<本田インタビュー1の続き>

 本田にはいつも、移籍のうわさが飛び交う。1月31日には、欧州の移籍市場が閉まった。今後、どういう道を歩むのか。

 「興味を持ってくれているクラブは複数ある。だけど、俺が今、言えることは何もない。移籍が実現するか、どうかは(クラブ間も含めた)いろんな思惑もあるからね。今後、実現するか、どうかは俺の知ったことじゃないよね」

 この冬も、さまざまな移籍報道が流れた。自らが知らないところで、あたかも移籍が成立するかのような記事が続出する。そこに拭い切れない違和感がある。

 「これだけは言いたい。間違った(移籍)記事を書いて、ビジネスをしているメディアがたくさんある。俺は、そういうことを覚えているからね。ふざけた移籍の記事が出る度に、俺はいろいろ聞かれる。周り(の知人)は気にしているから。移籍するの?

 移籍するらしいな?

 って。俺は、そういう記事を信じるな。毎回、そう周りに言っている。でも信じるな、と言うことが、ネガティブなことでしょ。俺にそんなことを言わさないでほしい」

 移籍だけではない。直撃取材を受け、真実を語ろうとしても、違った論調や口調で掲載されてしまうことが多くある。昨年末には、月刊誌に1人称で政治観が掲載された。

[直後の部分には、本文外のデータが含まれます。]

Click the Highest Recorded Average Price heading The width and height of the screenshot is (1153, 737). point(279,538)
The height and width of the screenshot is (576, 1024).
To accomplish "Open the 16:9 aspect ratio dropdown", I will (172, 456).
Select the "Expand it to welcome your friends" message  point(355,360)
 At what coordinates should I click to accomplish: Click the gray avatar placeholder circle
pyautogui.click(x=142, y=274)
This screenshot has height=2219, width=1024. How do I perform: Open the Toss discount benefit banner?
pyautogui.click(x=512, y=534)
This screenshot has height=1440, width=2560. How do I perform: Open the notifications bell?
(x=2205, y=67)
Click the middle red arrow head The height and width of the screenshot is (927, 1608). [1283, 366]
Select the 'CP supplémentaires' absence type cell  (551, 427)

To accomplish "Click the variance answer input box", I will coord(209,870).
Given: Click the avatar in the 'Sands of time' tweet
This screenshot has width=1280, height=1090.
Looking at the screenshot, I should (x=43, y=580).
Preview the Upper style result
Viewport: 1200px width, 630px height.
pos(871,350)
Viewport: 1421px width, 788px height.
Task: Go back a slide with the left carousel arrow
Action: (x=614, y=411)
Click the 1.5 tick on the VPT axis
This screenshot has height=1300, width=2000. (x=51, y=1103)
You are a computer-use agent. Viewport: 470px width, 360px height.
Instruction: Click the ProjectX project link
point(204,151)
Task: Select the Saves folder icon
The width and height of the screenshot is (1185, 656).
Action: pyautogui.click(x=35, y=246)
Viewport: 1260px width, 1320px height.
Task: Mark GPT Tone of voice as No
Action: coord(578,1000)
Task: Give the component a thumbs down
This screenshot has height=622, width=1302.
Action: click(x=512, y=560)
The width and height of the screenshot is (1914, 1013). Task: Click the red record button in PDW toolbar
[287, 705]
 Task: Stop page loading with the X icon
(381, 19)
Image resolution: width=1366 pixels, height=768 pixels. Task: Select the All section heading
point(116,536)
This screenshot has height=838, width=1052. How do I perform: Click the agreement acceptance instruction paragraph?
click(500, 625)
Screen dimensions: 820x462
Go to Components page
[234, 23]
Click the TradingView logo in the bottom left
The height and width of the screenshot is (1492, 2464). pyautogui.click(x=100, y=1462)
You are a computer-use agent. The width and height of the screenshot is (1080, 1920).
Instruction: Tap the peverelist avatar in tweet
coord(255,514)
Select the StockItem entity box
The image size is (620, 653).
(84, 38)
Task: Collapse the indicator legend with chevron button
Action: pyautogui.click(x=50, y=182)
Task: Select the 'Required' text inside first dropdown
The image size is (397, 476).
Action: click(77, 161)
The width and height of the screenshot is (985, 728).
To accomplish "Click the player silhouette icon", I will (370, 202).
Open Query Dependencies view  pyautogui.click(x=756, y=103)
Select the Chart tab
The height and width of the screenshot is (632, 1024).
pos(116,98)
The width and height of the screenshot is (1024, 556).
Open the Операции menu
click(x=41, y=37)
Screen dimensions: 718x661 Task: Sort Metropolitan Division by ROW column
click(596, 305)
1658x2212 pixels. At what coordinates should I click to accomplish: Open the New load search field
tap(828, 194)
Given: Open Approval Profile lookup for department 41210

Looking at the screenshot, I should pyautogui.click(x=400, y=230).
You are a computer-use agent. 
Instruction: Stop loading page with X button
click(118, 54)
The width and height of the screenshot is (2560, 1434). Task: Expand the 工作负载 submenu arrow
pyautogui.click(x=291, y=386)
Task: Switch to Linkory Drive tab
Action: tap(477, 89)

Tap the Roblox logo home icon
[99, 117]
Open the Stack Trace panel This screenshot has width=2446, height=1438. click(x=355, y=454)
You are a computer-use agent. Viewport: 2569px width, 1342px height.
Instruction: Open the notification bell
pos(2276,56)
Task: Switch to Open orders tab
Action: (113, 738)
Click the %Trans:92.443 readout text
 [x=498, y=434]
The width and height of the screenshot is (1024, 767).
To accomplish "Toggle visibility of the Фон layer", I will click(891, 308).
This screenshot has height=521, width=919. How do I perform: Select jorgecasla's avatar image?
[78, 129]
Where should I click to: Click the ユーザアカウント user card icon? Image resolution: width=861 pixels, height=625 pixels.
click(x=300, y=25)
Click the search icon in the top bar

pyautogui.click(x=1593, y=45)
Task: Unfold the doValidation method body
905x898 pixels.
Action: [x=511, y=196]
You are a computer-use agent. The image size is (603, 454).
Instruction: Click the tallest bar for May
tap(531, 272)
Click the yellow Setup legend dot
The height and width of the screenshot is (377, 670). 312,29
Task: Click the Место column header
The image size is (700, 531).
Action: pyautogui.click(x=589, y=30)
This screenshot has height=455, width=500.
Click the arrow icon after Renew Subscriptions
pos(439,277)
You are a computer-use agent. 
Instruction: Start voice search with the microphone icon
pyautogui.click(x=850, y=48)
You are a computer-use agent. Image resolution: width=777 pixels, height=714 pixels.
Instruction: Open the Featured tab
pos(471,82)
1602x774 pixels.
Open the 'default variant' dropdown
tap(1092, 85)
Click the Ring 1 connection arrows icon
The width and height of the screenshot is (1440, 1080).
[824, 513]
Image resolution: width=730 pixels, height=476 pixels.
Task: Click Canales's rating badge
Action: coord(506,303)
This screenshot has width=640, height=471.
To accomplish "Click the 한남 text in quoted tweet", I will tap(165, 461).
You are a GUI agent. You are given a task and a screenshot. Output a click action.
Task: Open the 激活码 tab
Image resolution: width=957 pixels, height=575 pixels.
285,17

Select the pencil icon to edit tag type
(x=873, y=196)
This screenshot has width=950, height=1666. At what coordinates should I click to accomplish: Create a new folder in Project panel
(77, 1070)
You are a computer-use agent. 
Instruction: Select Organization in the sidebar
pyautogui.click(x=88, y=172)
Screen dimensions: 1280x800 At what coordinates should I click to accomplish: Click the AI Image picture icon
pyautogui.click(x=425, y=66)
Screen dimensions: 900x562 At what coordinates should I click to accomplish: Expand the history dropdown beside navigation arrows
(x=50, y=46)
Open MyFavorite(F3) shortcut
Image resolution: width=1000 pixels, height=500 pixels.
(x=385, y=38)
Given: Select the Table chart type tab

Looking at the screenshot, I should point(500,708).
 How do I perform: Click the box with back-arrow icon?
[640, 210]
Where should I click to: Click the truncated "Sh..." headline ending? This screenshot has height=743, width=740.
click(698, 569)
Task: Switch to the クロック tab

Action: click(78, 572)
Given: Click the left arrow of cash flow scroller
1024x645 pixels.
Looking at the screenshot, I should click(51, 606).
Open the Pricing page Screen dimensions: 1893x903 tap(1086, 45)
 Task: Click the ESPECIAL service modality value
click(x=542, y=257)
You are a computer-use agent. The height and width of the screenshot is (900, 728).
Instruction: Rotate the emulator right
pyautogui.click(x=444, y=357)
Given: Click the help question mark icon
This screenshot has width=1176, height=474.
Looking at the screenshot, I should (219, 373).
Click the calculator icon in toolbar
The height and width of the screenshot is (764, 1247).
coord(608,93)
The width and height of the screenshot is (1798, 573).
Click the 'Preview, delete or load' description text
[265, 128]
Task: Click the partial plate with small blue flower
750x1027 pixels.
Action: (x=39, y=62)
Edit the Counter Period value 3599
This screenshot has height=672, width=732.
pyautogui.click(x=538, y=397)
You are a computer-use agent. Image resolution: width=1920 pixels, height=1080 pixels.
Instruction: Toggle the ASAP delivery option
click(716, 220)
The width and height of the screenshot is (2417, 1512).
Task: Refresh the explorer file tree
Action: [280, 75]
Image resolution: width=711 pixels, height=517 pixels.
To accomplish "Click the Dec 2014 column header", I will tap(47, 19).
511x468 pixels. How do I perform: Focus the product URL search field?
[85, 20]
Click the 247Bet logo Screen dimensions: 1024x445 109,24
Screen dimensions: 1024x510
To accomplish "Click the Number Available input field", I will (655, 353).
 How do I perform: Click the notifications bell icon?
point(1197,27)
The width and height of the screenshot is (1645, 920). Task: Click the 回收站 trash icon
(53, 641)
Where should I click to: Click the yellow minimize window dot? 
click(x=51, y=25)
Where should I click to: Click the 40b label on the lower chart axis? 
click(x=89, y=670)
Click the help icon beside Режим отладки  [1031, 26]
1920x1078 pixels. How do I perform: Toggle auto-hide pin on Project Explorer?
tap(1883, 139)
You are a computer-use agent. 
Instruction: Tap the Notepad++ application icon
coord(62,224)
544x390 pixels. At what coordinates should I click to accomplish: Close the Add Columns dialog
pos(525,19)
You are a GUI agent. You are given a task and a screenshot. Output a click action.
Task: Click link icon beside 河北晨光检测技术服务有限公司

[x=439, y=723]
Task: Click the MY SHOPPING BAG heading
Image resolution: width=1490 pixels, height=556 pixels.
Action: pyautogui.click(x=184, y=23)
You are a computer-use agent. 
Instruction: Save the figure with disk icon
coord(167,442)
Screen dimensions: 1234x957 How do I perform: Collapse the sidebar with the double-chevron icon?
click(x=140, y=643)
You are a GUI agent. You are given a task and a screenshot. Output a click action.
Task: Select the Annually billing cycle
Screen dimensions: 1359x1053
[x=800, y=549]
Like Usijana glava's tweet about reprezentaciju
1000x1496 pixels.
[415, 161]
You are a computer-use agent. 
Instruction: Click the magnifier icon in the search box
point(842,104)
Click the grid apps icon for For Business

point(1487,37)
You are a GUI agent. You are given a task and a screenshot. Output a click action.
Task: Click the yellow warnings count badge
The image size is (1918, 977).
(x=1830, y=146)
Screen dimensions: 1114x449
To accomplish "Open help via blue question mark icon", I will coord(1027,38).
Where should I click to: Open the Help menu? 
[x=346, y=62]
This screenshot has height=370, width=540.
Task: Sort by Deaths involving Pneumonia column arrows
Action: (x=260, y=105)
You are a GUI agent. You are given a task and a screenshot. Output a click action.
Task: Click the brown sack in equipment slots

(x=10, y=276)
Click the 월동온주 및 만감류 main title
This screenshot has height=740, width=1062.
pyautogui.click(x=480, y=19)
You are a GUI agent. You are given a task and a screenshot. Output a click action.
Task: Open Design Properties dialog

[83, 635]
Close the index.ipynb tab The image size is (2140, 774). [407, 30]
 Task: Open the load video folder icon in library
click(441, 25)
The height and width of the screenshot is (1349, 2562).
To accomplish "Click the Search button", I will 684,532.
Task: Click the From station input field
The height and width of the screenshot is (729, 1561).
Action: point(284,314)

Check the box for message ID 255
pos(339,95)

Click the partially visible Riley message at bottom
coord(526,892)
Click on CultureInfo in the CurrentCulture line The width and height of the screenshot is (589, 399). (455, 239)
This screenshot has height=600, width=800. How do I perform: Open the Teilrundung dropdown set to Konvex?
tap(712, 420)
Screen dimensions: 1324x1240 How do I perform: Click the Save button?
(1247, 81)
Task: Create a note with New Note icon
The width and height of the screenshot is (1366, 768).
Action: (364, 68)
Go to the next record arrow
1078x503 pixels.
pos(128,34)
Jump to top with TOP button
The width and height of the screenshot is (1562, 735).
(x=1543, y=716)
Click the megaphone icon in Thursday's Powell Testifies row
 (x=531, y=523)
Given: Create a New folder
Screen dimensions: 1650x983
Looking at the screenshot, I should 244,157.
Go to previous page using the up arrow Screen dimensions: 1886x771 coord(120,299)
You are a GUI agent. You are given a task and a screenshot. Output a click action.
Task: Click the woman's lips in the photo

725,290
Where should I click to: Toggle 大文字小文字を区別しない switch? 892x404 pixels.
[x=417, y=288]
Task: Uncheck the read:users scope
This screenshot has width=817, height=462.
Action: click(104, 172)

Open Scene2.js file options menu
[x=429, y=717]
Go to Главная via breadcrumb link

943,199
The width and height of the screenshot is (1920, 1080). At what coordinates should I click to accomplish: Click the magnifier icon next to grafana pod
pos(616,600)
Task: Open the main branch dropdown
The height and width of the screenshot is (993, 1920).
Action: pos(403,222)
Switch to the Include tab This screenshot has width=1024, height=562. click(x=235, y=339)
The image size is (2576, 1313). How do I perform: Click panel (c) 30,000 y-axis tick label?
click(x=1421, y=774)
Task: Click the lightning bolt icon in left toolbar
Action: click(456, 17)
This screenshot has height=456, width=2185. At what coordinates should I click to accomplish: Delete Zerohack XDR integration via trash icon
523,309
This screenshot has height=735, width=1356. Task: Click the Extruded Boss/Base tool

 「俺が言ったことと、内容が変わっている。全然違うんよね。俺はリスクを背負って話をしているのに、しかも、俺のコメントで、あんな風に出てしまうことがある。しゃべり口調も違うしね。俺がこだわって話をしても、そういうこと(間違った報道)になる。それに俺は納得がいかない」

 今月4日から始まった代表合宿中、本田は報道陣に口を開いていない。ラトビア戦後(6日)も取材エリアで立ち止まることなく「お疲れさま」とだけ言い残して、スタジアムを去った。この日の空港でも、ほとんどコメントすることはなかった。本田の言葉は貴重だが、本心から外れた報道が続くことで、極端に言葉数は少なくなっている。

 「試合が終わった後に、みんな俺に話を聞いてくるでしょ。でも俺が、名前すら知らん人もいるのは事実なんよね。普通、仕事でもそうでしょ。名前も知らん人と、ビジネスをしているんですか?

 そんなこと、ないやろ !

 それで、変な記事が出るからね。そんなん、おかしいやろ」

 W杯への変わらぬ思い-。そして、自らが発する言葉を巡り、真相とは違う形で報道されることへの不信感。それらはメディア側へ、突きつけられた大きな課題でもある。我々は、今後も本田圭佑の真の姿を描き続ける。